Unfortunately, the positive suggestions come at the very end, in contrast to the abstract and the rest of the article, which emphasize how the ML algorithms reveal physician inefficiencies and mistakes. My impression in reading the article (and I may be over-reacting) is that physician judgment should be subordinated to ML algorithms—the title is “Diagnosing Physician Error”— revealing a skepticism about human expertise. Why the preoccupation with ways that the ED physicians fall short without any attempt to document the strengths of the physicians, the degree to which they outperform random judgments, and examples of skilled diagnosis that go beyond the standard guidelines?

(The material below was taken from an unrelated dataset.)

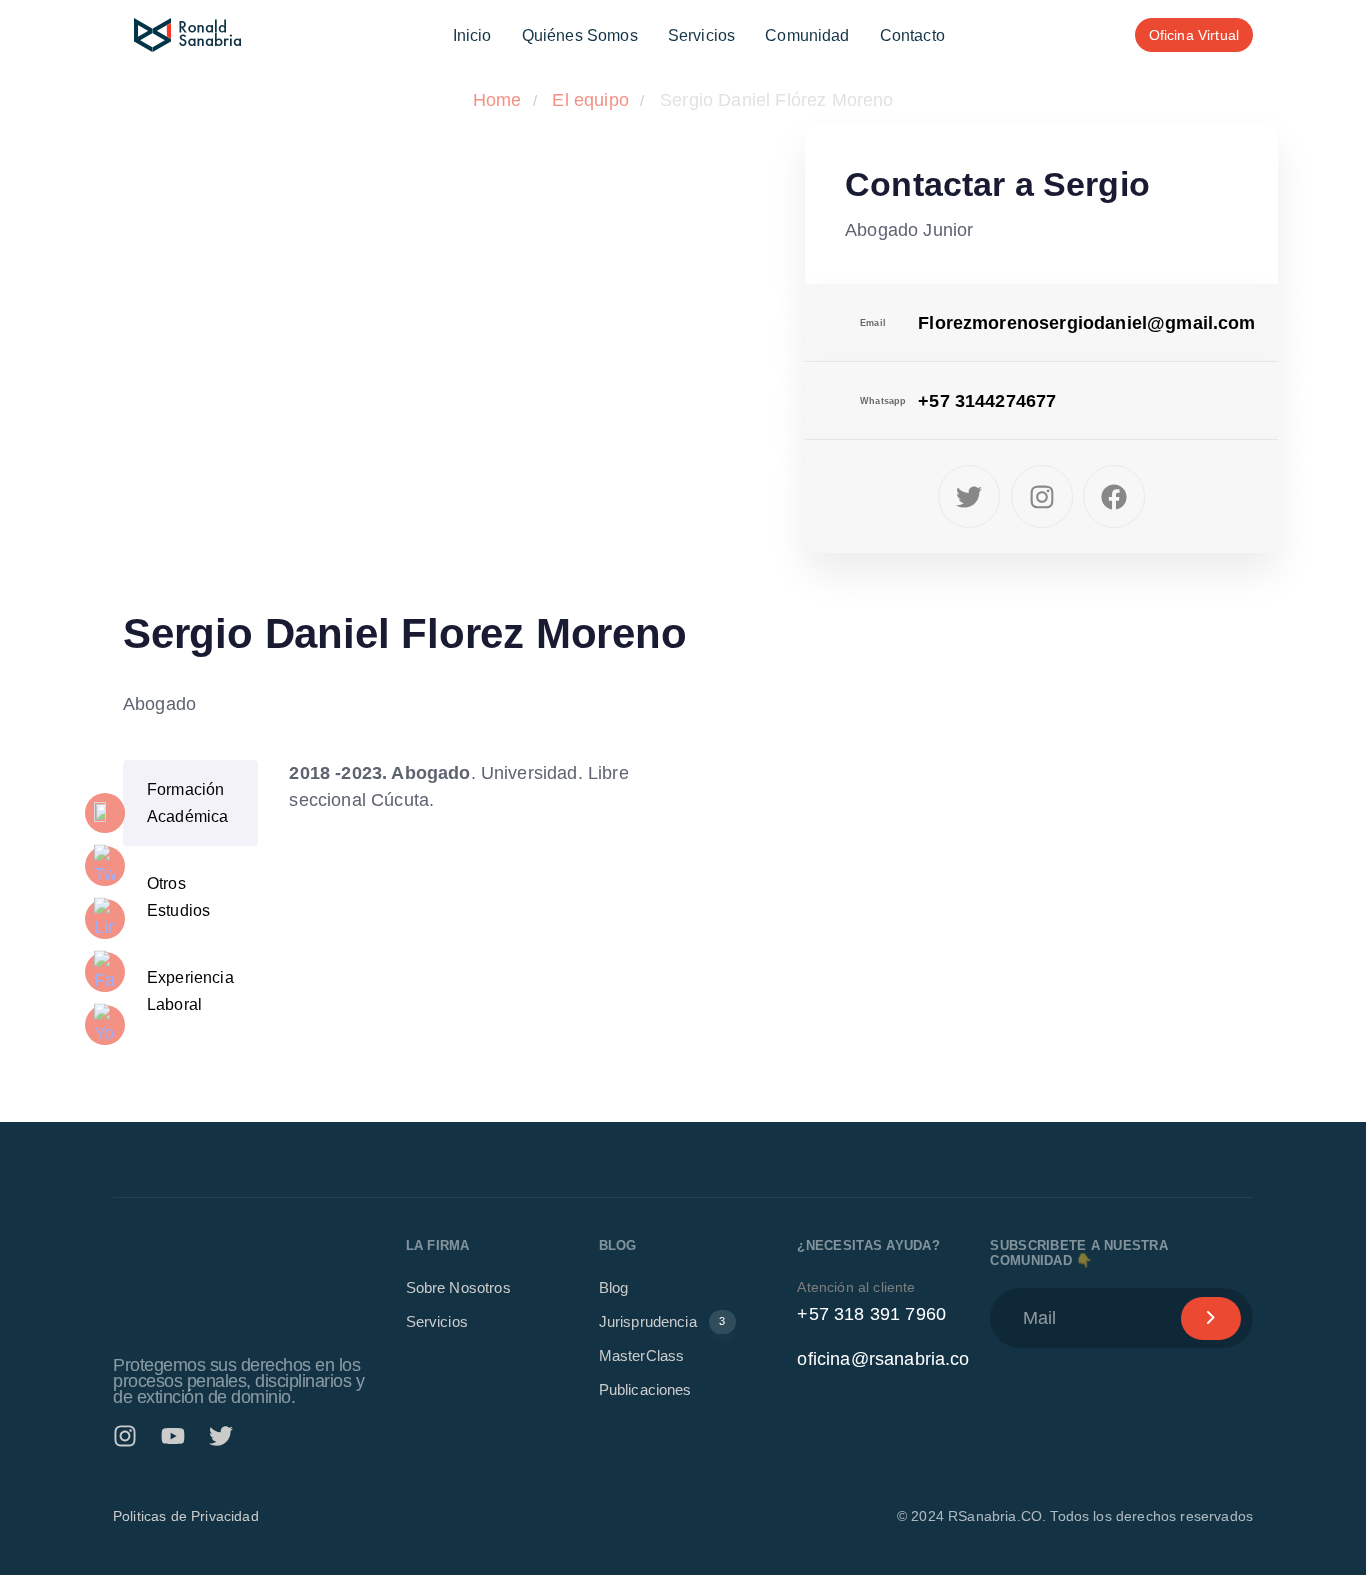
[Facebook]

The Mullainathan and Obermeyer article has provides a set of dimensions for assessing ML/algorithm projects in general: Do they allow for learning in the human comparison condition? How good are the decision makers, not just how bad are they? How can we improve the performance of the decision makers instead of concluding that they should be replaced by the algorithm?

By increasing our own sophistication, we can better understand the claims the AI researchers are making and the issues they are ignoring.